Photo by Peter Gannushkin.
Percussionist, improviser, builder of custom bows, and gong-orchestra leader Tatsuya Nakatani will be playing solo to headline the Friday, August 5 show we’re presenting at Arts + Literature Laboratory. Whether it will sound or feel like a solo performance is a different matter: Nakatani uses drum kit, singing bowls, bowed gongs and snares, and even breath to explore the endless variety of textures one can get from hitting or scraping one acoustic object against another.
He does all this with his four limbs, conjuring a stormy rumble on the kick drum while he sends the bowls spinning in fragmented melodies, or bows a gong to produce gales of dense harmonics, or blows through a small cymbal placed atop a snare drum to create keening, reed-like sounds. In my experience these improvised sets are both fierce and deeply intimate, sonically nuanced but intensely physical.
Nakatani, a native of Osaka, Japan, is based in Easton, Pennsylvania, but keeps up a relentless touring schedule. Since moving to the United States in 1994, he’s performed in dozens of ensembles and collaborations, with artists ranging from Portuguese experimental-music heavy Rafael Toral to jazz guitarist Mary Halvorson to the early incarnation of overpowering psych-rock outfit The Psychic Paramount. Since 2011 he has also conducted the Tatsuya Nakatani Gong Orchestra, in which he teaches players his own approach to playing gongs with bows and mallets. The 2012 LP Nakatani Gong Orchestra captures five- and six-piece versions of the project: It’s all gongs, yielding up layers of glassy, twisting highs and deep droning bass, at once hushed and somehow physically massive. I’d love to bring him back out for a Gong Orchestra show eventually, but that Nakatani’s solo sets share that project’s techniques and transportive dynamism.
Before Nakatani goes on, Taralie Peterson of Madison/NYC duo Spires That In The Sunset Rise will play a set under her solo moniker, Tar Pet. Peterson uses cello, sax, loops, and her eerily affecting vocals in songs that, like much of STITSR’s material, have their own strangely flowing logic and structure. Peterson says her set here will range between composed material and improvisation, and fellow experimental musician Emili Earhart will be joining for part of it. Tar Pet’s last release was 2013’s Deaf Drawing Blind Listening; learn more about the project in a conversation Peterson and I had for the Tone Madison podcast last year.
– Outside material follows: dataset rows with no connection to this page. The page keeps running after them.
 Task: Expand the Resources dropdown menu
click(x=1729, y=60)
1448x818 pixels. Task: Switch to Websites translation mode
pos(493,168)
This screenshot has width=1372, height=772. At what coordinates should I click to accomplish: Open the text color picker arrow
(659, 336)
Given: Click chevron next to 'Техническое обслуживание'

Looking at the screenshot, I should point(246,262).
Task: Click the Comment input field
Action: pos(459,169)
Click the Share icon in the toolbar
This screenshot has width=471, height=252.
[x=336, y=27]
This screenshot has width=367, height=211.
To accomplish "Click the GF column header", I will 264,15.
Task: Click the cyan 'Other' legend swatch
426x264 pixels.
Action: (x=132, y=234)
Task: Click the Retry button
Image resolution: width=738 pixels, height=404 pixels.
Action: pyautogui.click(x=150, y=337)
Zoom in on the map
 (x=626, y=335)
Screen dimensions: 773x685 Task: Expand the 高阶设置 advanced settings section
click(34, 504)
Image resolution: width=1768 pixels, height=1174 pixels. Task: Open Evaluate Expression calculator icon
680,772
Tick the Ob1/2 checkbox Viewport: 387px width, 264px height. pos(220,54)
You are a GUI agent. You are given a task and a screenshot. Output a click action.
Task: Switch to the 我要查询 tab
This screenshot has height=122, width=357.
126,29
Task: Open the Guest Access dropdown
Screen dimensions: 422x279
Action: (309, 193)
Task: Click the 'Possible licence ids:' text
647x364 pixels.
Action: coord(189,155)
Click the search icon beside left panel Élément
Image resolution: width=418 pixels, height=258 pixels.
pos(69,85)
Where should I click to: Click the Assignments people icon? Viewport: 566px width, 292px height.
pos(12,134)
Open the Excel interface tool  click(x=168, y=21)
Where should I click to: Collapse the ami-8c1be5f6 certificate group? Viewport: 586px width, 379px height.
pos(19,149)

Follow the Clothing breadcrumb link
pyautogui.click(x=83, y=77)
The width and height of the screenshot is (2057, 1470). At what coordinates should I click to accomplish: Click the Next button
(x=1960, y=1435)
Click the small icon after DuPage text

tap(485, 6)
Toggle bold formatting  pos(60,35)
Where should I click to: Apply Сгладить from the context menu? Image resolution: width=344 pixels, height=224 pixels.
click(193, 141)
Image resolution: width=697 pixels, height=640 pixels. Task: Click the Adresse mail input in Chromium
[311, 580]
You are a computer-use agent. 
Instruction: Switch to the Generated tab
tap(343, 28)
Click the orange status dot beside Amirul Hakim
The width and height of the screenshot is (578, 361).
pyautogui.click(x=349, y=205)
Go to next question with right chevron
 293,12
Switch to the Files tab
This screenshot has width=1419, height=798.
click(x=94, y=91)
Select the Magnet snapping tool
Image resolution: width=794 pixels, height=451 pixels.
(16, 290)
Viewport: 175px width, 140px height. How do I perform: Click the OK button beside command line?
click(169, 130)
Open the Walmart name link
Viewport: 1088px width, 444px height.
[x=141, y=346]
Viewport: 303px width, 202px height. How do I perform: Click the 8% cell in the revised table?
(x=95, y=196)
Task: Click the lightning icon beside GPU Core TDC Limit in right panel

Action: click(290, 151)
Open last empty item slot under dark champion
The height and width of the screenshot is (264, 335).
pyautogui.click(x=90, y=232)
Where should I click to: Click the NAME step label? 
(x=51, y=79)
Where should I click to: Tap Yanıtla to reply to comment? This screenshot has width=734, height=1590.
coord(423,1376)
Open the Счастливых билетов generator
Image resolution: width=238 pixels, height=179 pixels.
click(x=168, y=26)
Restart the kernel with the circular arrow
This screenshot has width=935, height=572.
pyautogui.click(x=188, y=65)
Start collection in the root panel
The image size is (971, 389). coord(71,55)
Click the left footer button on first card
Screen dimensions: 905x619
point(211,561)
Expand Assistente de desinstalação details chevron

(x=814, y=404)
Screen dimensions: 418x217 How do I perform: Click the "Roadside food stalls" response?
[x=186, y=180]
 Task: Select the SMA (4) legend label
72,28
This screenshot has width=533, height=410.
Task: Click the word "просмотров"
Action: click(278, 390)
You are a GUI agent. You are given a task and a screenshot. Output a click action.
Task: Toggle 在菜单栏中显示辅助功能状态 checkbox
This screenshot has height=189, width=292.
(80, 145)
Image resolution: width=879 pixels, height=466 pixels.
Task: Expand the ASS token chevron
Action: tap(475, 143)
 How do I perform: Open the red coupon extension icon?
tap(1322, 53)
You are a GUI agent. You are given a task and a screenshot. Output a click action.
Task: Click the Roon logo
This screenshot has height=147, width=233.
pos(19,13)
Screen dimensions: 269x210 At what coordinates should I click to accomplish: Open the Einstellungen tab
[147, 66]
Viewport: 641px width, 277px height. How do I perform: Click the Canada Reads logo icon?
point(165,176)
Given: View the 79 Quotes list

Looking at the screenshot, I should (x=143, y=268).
Madison drone outfit Midwaste, opening up this show, have previously appeared at our GateSound series and were a late addition. Comprised of Epiphany Compton (tapes, electronics) and Spencer Bible (guitar, electronics), Midwaste will play here to celebrate the release of a new cassette and VHS tape. Their one release so far, the 2016 EP As Relayed, finds Bible’s delay-soaked guitar providing a textural and melodic backdrop while Compton spins together a warped and witty landscape of samples and field recordings.